Тогда заплакала маманя и вопрошает: что же теперь?
И Лопатышкин снова — ко мне:
— Пойми, — говорит, — рыбья башка, какое наше положение. Мы сейчас отступать станем, пулями будем и зубами рвать горло белому гаду, и многие из нас лягут на этой сильно заболоченной земле. А ты еще молод, даже слишком — и нет тебе никакого резона губить жизнь в этой комариной трясине. Подрастешь, тогда, конечно, другое дело, воюй, сколько влезет, в жизни смертей много. Тогда никто слова поперек не скажет.
Отвечаю:
— Что вы капиталу продались, — я в запале сказал.

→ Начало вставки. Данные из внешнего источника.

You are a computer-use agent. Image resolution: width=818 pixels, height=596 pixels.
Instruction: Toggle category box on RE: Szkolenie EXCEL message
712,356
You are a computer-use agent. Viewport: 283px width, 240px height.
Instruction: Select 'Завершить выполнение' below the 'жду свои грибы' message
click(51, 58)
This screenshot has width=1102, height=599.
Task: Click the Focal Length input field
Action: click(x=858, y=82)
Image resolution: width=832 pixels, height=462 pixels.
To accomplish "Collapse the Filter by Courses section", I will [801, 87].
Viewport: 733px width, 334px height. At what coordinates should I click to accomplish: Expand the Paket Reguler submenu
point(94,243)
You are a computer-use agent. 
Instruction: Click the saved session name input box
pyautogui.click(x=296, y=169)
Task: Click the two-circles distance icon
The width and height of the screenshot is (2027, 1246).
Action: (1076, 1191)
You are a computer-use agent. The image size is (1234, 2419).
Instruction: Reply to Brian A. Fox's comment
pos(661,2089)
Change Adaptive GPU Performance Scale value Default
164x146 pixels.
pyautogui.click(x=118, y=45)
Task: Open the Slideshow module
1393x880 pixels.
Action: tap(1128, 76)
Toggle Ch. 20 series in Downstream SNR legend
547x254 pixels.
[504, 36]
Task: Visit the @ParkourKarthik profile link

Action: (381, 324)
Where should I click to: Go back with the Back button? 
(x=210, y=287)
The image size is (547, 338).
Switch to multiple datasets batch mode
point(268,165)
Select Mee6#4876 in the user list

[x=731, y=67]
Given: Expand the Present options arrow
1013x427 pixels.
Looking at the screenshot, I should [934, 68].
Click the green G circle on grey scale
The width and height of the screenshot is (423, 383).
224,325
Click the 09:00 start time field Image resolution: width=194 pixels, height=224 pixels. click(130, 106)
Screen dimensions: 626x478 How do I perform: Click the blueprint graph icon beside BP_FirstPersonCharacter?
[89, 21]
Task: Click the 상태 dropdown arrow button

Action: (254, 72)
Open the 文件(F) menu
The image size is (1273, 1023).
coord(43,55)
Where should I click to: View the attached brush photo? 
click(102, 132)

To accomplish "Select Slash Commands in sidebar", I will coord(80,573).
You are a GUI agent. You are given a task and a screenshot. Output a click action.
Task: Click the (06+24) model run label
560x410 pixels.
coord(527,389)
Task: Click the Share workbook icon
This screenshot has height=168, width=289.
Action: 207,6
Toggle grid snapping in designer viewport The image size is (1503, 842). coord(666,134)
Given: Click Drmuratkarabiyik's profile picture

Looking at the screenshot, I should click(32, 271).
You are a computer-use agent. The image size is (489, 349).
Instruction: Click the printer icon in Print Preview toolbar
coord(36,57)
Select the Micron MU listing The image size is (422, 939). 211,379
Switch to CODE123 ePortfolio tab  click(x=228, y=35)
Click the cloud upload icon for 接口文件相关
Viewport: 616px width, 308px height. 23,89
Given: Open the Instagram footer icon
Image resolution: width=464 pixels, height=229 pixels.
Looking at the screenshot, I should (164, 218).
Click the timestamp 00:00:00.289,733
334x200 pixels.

А теперь вижу: в самую точку попал. Ибо вот что значат ваши слова: все люди, как люди, а Мокичев — за мамкину юбку держись.
Тут Лопатышкин махнул рукой, скривился и ворчит:
— Под носом у тебя взошло, а в голове и не посеяно, Михаил. Иди хотя бы простись с матерью. Вот видишь, на третьей пути — пустая теплушка? Лезьте туда и побеседуйте родственно.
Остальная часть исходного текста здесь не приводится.